Mas a Análise Diária de hoje é sobre o que seria uma verdadeira reforma política, daquelas que os mandatários de Brasília costumam fugir. Ela não demandaria mudanças nos herméticos cálculos de quociente eleitoral, não engendraria percentuais de votação para partidos fugirem de punições por baixa representatividade, nem custaria mais dinheiro público para campanhas eleitorais. A democratização interna dos partidos seria uma bela, importante e urgente reforma política.
Santa Catarina deu dois bons exemplos sobre o assunto na semana que passou. Primeiro, a suspensão da prévia do Mdb para escolha do pré-candidato a governador do partido entre o senador Dário Berger, o deputado federal Celso Maldaner e o prefeito Antídio Lunelli, de Jaraguá do Sul. Pela primeira vez o maior partido do Estado convocou seus 187 mil filiados para decidir o rumo da legenda, com mesmo peso no voto mesmo que a pessoa se chame João da Silva ou Eduardo Pinho Moreira.
O Mdb, diga-se de passagem, tem uma tradição de disputa interna, mas sempre no âmbito de convenções ou pré-convenções restritas a delegados e pesos diferentes de voto de acordo com cargo e história no partido. A ida às bases em meio à pandemia não despertou paixões e há quem acredite que será arquivada, apesar das promessas de que será realizada no final do ano. Se for realizada e a base efetivamente engajada, será um instrumento e um exemplo valiosos sobre como se democratiza as decisões internas de uma legenda e se valoriza a filiação partidária.
E se uma reforma política em Brasília desse aos filiados, em voto universal, a escolha dos dirigentes de todos os partidos? Quantos diretórios e executivas encastelados seriam oxigenados ou renovados pelo calor da disputa interna? Isso sem falar naquelas legendas comandadas eternamente por um único cacique – não vou citar, eles que vistam as carapuças.
O segundo exemplo da semana é de fora da política partidária. Pela primeira vez, a OAB catarinense abriu para todos os advogados a eleição da lista de seis nomes submetidos ao Tribunal de Justiça para seleção do próximo desembargador na vaga do quinto constitucional. Apresentou-se um exemplo concreto do vigor que surge da democratização interna das escolhas. A eleição virtual, realizada pelo Laboratório de Segurança de Informação da UFSC, reuniu 10,1 mil advogados – 34% dos aptos a votar. Mais do que ampliar um quórum antes restrito a 50 conselheiros, a iniciativa do presidente Rafael Horn mobilizou a categoria em todas as regiões do Estado.

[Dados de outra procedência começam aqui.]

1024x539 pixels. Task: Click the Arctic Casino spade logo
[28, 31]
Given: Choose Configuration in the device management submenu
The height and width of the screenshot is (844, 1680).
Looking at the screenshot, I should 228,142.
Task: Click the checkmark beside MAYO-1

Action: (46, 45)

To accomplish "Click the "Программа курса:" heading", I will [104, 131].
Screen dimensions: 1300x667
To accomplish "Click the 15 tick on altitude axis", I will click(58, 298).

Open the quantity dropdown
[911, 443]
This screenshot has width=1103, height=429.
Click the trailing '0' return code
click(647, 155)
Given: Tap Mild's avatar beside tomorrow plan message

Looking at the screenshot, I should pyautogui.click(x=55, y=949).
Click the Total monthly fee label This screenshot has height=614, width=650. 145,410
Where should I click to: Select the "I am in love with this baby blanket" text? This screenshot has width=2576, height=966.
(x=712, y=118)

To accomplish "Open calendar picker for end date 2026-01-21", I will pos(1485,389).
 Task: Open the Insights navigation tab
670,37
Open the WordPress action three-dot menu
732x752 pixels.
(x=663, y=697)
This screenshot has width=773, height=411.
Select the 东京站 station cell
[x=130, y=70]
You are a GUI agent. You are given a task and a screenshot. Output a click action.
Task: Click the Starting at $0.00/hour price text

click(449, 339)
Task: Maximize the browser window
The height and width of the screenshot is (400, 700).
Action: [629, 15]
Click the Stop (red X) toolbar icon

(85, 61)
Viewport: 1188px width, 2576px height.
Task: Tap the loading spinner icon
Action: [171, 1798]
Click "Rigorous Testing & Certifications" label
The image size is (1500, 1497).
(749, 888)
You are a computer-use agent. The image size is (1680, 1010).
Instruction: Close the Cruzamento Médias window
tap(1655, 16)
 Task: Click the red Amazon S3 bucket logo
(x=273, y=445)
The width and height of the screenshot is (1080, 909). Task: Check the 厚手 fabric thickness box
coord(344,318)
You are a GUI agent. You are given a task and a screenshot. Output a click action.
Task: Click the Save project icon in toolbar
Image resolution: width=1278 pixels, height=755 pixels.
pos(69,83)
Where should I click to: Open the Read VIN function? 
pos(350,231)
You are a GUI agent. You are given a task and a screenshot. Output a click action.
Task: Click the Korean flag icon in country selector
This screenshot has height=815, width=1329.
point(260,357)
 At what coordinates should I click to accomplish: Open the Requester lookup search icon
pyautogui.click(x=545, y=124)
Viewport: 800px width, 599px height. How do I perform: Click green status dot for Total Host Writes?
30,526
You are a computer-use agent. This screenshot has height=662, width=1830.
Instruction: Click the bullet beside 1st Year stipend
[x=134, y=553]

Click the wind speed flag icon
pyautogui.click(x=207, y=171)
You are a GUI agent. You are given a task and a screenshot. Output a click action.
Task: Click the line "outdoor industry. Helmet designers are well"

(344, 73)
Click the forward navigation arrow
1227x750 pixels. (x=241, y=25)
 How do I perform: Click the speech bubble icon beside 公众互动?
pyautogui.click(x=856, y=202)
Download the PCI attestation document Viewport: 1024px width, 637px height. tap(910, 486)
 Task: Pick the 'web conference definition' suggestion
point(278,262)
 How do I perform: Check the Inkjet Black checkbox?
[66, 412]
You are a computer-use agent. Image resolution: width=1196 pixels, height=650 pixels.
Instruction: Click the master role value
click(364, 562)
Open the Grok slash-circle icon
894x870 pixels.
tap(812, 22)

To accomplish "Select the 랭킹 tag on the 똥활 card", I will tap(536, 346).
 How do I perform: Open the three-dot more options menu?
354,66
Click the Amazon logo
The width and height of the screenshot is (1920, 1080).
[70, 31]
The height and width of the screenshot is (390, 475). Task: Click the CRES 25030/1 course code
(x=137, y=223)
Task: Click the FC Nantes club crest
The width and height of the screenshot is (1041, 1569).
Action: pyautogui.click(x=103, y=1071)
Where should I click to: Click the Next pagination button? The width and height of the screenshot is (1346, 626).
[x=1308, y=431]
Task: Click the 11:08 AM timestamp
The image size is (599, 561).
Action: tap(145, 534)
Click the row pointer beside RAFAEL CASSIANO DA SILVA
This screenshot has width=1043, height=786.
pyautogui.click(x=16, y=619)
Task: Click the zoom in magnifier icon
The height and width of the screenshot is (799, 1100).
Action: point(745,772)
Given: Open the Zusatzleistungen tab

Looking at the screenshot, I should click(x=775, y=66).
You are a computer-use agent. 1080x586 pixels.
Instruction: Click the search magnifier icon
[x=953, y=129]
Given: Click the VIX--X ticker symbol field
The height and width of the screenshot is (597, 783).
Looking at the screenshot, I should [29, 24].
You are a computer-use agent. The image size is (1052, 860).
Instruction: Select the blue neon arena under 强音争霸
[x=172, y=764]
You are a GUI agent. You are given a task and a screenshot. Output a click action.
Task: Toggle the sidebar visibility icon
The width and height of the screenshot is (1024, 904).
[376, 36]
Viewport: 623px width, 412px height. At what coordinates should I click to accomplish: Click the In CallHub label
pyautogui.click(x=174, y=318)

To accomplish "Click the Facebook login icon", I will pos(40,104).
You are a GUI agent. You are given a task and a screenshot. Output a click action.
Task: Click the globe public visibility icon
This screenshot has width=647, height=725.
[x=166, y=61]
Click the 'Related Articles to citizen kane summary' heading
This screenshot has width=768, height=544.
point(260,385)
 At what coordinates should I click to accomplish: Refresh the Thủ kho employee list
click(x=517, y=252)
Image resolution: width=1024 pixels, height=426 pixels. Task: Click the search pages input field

Os nomes dos seis advogados encaminhados ao Tribunal de Justiça para formação de uma lista tríplice têm um respaldo inédito na categoria. São eles, pela ordem de votação, Diogo Pítsica, Wilson Pereira Junior, Carlos Salvalaggio, Patrícia Effting, Tammy Fortunato e Romualdo Marchinhacki. A disputa pela vaga de desembargador ganha agora contextos extras, com a política interna do Judiciário e a própria escolha do governador Carlos Moisés (Psl) – que escolhe um dos nomes da lista filtrada pelo TJ-SC. Mas os advogados fizeram sua parte, isso é inegável.
Fica claro que dá para fazer. Um dia, quem sabe, veremos isso dentro dos partidos políticos – e não por concessão dos dirigentes, por ser a própria regra.
Sobre a foto em destaque:
OAB-SC promoveu uma inédita votação entre os advogados para formar a lista sêxtupla de postulantes à vaga de desembargador do TJ-SC. Entre os filiados, 10,1 mil atenderam ao chamado da eleição virtual. Na foto, Diogo Pítsica, o mais votado na categoria – 2.770 votos – discursa na sede da OAB-SC na primeira etapa do processo seletivo, quando o conselho definiu os 12 nomes que participaram da disputa realizada na última segunda-feira. Foto: Flickr da OAB-SC, sem indicação de autoria.